Explanation: For the purposes of this section–
(i) “Accountant” shall have the same meaning as in the explanation below sub-section (2) of
Section 288;
(ii) “Specified Date”, in relation to the accounts of the assessee of the previous year relevant to
an assessment year, means the 31 day of October of the assessment year.
st
Notes The ICAI has issued a Guidance note on the audit of Fringe Benefits (With
Supplementary Guidance Note on tax audit under section 44AB of the Income-tax Act,
1961). The said Guidance Note has to be read along with the “Guidance Note on Tax Audit
under section 44AB of the Income-tax Act, 1961”. The Guidance given in both the Guidance
Note has been integrated in the following text.

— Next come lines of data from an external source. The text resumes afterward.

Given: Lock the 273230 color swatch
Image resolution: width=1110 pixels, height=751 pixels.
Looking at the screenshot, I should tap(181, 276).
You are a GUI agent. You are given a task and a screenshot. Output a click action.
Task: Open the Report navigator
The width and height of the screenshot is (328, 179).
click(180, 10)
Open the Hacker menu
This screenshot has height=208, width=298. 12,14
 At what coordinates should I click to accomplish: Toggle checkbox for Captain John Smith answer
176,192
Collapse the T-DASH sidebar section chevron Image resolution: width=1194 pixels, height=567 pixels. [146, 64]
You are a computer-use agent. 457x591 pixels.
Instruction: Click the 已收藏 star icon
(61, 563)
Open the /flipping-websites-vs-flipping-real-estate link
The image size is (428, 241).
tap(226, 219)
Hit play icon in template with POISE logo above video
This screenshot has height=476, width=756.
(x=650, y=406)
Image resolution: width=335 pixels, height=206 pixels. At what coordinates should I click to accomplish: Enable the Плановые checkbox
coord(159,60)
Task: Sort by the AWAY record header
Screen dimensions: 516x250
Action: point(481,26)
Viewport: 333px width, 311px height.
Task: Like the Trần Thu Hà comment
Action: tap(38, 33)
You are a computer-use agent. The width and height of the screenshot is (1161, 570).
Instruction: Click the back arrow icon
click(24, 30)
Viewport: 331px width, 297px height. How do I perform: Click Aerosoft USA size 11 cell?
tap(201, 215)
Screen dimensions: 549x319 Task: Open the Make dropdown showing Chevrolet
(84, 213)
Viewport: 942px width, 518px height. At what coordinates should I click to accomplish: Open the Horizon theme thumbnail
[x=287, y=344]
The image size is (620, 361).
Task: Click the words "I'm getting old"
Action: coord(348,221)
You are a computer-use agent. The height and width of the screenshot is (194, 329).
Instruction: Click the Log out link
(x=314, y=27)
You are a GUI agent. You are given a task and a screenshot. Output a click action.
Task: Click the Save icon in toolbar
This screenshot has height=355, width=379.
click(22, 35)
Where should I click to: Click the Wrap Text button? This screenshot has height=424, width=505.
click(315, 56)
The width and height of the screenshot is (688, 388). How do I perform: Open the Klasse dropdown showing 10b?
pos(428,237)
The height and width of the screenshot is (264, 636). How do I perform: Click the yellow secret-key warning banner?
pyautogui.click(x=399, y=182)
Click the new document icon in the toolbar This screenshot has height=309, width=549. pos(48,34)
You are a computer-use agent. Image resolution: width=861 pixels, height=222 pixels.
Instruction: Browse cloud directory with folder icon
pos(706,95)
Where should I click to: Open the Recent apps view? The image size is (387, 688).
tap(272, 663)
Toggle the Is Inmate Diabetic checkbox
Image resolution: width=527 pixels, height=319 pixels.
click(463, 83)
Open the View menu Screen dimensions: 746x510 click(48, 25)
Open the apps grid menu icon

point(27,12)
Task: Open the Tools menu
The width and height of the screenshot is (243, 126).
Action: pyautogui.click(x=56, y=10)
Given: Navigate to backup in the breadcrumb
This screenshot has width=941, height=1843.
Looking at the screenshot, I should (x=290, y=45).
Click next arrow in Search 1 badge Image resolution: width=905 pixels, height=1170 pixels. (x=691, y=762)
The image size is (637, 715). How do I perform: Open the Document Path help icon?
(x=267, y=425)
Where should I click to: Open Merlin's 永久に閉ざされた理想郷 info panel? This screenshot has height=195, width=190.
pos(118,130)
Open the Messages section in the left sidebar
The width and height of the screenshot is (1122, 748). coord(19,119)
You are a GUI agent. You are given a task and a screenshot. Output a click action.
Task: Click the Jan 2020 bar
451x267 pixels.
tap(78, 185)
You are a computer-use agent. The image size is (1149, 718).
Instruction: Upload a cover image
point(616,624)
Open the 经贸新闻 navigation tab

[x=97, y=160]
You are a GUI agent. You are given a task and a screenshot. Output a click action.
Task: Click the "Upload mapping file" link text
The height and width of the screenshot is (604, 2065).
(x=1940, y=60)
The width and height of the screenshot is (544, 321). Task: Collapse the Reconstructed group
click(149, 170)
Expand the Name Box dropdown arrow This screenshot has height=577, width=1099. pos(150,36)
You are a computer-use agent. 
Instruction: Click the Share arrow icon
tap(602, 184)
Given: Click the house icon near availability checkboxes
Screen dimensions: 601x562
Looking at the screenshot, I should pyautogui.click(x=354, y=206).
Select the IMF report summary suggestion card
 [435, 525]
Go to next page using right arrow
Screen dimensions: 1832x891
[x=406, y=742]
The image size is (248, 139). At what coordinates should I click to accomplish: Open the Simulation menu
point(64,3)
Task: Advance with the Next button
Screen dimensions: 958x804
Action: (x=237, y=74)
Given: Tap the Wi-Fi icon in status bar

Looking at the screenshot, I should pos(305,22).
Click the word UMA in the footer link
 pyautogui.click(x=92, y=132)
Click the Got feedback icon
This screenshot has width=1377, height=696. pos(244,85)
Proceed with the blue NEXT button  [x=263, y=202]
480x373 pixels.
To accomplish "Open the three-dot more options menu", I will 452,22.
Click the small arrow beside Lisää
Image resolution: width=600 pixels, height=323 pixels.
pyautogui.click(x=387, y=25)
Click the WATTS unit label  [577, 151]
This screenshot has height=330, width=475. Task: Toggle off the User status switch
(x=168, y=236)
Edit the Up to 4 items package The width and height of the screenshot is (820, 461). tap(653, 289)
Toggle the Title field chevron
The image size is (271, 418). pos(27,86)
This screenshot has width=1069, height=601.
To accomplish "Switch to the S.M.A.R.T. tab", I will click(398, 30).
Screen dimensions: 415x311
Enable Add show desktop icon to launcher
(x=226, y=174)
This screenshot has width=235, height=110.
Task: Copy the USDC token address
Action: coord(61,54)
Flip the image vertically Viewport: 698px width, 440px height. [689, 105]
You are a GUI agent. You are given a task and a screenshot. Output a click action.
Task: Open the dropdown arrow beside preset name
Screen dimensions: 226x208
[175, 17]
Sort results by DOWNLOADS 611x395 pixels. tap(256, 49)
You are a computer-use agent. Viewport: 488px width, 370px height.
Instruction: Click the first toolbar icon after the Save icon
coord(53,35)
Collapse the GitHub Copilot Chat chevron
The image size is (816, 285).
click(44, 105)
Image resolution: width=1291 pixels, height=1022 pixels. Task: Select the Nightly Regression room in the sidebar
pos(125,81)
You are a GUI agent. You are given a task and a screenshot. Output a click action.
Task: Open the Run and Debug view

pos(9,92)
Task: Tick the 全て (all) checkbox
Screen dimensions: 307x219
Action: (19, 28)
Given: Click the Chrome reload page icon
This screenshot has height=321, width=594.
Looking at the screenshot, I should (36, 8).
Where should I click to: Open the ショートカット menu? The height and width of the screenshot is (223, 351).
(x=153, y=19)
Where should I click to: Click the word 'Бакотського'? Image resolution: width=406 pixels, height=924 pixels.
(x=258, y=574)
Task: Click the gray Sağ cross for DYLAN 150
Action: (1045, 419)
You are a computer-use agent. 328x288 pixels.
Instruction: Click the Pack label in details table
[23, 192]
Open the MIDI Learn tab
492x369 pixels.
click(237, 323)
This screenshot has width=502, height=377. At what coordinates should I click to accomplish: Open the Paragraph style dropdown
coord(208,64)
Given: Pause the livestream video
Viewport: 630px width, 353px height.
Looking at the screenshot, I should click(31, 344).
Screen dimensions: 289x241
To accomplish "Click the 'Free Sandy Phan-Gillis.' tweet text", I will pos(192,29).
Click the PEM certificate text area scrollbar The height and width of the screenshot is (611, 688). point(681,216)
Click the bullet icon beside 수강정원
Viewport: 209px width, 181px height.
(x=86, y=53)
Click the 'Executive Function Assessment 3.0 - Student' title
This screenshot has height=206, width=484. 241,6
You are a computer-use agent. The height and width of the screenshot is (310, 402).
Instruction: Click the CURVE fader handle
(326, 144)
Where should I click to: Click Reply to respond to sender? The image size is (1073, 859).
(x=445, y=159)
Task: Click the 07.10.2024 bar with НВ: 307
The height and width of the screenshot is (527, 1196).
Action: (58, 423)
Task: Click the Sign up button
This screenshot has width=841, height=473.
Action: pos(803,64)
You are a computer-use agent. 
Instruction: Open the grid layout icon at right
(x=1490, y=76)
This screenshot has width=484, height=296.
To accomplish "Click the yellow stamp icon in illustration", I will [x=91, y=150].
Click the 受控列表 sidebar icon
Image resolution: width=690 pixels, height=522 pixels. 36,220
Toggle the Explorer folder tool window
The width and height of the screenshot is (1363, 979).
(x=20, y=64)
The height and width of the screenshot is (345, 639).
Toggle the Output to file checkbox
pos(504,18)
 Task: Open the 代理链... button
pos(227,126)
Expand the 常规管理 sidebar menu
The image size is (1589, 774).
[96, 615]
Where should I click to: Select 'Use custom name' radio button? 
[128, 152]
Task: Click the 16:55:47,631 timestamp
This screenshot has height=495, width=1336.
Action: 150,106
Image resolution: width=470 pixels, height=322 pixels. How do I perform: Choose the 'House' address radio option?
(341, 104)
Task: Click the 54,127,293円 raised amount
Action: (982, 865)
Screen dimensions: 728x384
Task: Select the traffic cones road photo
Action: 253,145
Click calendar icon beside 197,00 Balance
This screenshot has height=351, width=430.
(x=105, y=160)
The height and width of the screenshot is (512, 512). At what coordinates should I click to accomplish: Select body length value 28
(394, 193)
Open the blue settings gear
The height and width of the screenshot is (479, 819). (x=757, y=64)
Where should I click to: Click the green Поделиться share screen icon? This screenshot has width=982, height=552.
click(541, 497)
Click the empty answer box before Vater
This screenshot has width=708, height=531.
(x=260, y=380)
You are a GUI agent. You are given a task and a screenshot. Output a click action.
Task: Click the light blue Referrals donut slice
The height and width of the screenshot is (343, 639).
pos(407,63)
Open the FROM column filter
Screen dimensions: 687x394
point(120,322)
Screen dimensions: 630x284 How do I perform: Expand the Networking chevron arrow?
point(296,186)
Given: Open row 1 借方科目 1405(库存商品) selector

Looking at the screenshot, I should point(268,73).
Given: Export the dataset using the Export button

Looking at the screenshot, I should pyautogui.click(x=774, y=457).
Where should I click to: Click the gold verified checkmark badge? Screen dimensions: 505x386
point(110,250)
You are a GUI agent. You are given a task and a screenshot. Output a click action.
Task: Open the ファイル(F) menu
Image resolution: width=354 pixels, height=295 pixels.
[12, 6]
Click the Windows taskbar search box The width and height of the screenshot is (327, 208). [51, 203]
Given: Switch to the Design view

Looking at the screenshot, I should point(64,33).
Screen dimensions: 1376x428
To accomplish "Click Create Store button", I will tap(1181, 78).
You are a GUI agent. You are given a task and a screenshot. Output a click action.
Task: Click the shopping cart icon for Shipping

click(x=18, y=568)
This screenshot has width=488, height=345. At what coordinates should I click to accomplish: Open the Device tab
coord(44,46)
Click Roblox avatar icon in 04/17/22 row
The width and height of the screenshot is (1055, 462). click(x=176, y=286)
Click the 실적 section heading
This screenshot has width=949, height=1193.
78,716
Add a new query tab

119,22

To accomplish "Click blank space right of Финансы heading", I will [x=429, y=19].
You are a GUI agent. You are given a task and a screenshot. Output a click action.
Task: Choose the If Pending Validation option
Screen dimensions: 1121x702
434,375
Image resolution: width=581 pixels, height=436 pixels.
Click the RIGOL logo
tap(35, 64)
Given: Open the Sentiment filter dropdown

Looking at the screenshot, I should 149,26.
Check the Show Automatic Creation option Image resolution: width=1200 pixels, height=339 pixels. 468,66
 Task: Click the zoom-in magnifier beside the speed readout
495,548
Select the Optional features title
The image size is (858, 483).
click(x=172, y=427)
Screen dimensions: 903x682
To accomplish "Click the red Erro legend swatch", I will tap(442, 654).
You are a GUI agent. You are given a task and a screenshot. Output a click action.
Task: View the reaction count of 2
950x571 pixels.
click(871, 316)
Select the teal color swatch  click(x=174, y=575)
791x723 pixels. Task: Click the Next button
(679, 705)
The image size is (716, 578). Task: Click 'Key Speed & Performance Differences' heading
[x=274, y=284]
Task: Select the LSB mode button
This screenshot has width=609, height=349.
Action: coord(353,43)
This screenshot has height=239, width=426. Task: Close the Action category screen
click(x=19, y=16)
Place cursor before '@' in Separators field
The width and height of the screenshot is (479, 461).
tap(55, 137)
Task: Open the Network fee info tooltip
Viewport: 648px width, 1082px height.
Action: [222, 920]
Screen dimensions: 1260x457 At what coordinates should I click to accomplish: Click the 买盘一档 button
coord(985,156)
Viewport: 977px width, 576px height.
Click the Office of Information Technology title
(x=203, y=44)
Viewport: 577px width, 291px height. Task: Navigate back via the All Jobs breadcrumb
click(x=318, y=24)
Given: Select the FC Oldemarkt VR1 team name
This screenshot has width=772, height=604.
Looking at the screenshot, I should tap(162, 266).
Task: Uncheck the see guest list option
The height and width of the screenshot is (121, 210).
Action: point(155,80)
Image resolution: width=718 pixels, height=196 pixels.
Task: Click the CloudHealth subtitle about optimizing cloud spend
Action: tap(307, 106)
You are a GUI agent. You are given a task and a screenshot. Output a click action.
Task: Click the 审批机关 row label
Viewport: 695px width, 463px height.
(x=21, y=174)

The above section stipulates that every person carrying on business is required to get his accounts
audited before the “specified date” by a chartered accountant, if the total sales turnover or gross
receipts in the business in any previous year exceed 40 lakhs. A person carrying on a profession
will also have to get his accounts audited before the “specified date” by a chartered accountant
if his gross receipts in profession in any previous year exceed 10 lakhs.
Did u know? Clause (c) of Section 44AB, inserted by the Finance Act, 1997 w.e.f. assessment
year 1998-99, provides that in the case of an assessee carrying on a business of the nature
specified in section 44AD, 44AE, 44AF, 44BB or 44BBB, tax audit will be required if he
claims his income to be lower than the presumptive income deemed under those sections.
Therefore, such assessees will be required to have a tax audit even if their sales, turnover or
gross receipts do not exceed 40 lakhs.
Under the provisions of sections 44AD and 44AF, an assessee can opt to be assessed on presumptive
basis, so long as the gross receipts/total turnover from any of the business(es) do not exceed 40
lakhs. Once the total turnover/gross receipts from any such business(es) exceed 40 lakhs, a tax
audit will be required under clause (a) of Section 44AB. The provisions of sections 44AA and
44AB shall not apply in so far as they relate to the business of civil construction, etc. as referred
to in Section 44AD(1), the business of plying, hiring or leasing goods carriages as referred to in
section 44AE(1), retail business as referred to in section 44AF(1), the business of exploration, etc.
of mineral oil as referred to in section 44BB(1) and the business of civil construction, etc. in
certain turnkey power projects as referred to in section 44BBB(1). In computing the monetary
limits under sections 44AA and 44AB, the turnover/gross receipts or as the case may be the
income from the said business shall be excluded.